Ce communiqué est intéressant : les syndicats s’opposent à la présence sur l’antenne d’un représentant de l’extrême droite. Ils ne disent pas que le pluralisme ne serait plus respecté avec l’arrivée sur l’antenne de Charles Sapin. Il s’opposent à la présence d’un éditorialiste d’extrême droite, parce qu’il est d’extrême droite.
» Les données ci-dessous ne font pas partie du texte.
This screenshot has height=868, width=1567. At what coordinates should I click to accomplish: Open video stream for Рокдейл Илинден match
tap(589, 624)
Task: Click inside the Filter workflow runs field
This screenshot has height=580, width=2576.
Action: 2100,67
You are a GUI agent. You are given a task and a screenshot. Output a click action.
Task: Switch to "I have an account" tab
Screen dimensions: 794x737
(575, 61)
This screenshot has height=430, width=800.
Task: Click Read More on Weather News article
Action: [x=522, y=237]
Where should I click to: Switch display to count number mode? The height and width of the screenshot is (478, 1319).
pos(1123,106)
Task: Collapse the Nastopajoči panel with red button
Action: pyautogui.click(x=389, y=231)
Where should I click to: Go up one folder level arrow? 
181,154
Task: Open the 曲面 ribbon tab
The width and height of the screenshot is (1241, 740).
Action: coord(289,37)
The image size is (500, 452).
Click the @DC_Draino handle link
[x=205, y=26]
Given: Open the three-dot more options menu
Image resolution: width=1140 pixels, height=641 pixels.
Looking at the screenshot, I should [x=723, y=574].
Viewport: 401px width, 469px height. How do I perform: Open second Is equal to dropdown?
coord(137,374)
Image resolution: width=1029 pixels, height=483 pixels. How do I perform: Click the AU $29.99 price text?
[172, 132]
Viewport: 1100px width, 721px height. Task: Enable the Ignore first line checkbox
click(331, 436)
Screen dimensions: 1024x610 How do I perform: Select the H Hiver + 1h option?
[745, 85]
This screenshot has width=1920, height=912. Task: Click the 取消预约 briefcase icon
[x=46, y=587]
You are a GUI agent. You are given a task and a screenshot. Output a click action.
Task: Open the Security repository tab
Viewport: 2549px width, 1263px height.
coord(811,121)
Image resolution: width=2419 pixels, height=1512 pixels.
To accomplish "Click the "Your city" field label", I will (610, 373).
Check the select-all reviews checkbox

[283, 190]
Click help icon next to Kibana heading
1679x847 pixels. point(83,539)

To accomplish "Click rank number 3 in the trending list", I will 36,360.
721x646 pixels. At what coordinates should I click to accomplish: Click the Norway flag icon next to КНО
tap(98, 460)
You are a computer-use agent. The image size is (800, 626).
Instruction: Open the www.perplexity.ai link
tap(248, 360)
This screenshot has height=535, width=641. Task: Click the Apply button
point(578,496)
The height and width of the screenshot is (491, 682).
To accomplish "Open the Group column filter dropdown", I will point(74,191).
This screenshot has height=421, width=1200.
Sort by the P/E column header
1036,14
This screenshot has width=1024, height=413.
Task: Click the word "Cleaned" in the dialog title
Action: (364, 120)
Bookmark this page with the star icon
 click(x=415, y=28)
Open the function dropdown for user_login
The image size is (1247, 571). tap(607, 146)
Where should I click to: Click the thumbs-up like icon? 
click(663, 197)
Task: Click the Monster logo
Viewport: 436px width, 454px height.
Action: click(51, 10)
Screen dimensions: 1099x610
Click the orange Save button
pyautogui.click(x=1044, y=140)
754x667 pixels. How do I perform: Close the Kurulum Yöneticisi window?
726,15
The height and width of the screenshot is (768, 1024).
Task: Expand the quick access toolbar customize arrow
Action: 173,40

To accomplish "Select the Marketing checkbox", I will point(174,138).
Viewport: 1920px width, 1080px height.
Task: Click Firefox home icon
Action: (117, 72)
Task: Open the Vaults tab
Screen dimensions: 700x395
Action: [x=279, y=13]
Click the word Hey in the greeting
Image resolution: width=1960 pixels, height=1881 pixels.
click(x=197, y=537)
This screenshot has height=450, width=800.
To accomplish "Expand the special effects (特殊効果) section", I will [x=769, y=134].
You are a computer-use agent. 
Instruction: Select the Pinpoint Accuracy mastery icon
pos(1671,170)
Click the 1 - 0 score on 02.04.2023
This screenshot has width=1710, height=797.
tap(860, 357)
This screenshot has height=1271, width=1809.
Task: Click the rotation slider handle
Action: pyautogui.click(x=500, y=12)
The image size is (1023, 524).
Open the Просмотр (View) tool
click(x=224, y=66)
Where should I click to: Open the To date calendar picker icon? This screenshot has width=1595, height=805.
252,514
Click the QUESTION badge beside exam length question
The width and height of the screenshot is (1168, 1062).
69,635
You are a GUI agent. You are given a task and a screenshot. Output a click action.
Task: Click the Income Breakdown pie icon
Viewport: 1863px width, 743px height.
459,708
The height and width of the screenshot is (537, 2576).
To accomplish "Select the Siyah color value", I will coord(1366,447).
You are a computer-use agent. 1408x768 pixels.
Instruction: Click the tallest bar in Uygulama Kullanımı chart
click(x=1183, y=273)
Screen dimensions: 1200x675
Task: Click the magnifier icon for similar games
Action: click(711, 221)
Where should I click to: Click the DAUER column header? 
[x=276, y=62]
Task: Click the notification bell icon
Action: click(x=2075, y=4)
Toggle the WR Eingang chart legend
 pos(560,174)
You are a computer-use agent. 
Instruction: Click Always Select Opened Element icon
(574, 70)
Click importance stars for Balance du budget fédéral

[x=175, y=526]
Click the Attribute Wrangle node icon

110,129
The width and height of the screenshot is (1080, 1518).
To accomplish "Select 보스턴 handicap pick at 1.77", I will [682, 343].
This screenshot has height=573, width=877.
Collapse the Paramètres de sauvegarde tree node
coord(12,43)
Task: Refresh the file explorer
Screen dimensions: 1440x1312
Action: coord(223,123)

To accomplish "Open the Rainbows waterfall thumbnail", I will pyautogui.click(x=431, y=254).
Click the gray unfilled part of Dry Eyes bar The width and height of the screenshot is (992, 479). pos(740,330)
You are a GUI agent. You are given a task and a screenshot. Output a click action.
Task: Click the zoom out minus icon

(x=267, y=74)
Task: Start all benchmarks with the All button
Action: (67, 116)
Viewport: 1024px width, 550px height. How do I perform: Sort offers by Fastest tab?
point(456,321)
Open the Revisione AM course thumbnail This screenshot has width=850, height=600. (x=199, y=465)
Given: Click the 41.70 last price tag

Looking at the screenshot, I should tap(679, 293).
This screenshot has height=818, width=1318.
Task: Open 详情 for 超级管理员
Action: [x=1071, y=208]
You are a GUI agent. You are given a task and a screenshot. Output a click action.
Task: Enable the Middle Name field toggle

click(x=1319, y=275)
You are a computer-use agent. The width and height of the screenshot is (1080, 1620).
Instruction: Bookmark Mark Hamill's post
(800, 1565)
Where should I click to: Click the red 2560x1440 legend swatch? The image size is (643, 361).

Aussitôt certains journalistes, mais surtout des commentateurs proches de l’extrême droite, ont crié leur indignation vis-à-vis d’une « atteinte au pluralisme » et à la démocratie. Il y a de quoi s’étonner :

  • Comment osent-ils se poser en défenseur du pluralisme[1] alors que l’on assiste à une puissante offensive de l’extrême droite pour mettre la main sur les radios et les télévisions. C’est déjà fait avec Canal+, CNews, Europe 1 ou Sud Radio. Et, le moins que l’on puisse dire, c’est que l’extrême droite devient de plus en plus présente sur les antennes de BFM (Sonia Mabrouk[2], Robert Ménard…), de LCI (Robert Ménard et une présence quasi permanente d’élus du RN), voire de France Info (Charles Sapin a été choisi pour participer à un débat chaque dimanche). Dans un communiqué publié le 14 septembre, Robert Ménard, qui va de plateau de télévision et plateau de télévision affirme : « Le SNJ et la CGT n’ont pas compris que leur époque est révolue. Ils n’ont pas compris que ce qui fait la beauté et la grandeur du métier de journaliste, c’est justement de permettre à toutes les opinions d’avoir la possibilité de s’exprimer ». La galaxie Bolloré à elle seule montre cette emprise, qui touche aussi la presse écrite :
  • Par ailleurs, ces bonnes âmes font mine d’oublier les condamnations de Valeurs Actuelles pour provocation à la haine raciale ou injure raciste, notamment pour une Une présentant Danièle Obono en esclave enchaînée. «Valeurs actuelles est l’héritier d’une longue et sombre tradition, celle de la presse d’extrême droite française, avec ses méthodes et ses haines (…), a largement contribué (…) à la violente campagne de désinformation et de dénigrement dirigée contre l’audiovisuel public», déclarent le 10 septembre les syndicats CGT, CFDT et SNJ de France Télévision[3].
  • Charline Vanhoenacker, sur l’antenne de France Inter, a posé ainsi la question du pluralisme : «Si c’est répartir la parole entre un journal qui n’a jamais été condamné à une provocation à la haine, par exemple, et un journal qui a déjà été condamné, prévenez-moi. Parce que dans ce cas, si jamais on retrouve Xavier Dupont de Ligonnès, eh bien on lui confie la présentation d’Affaires sensibles ». Renaud Dalmar, délégué CFDT, déclare pour sa part :«Nous ne serons pas la seringue qui injecte le poison dans la pensée des auditeurs de Radio France »[4].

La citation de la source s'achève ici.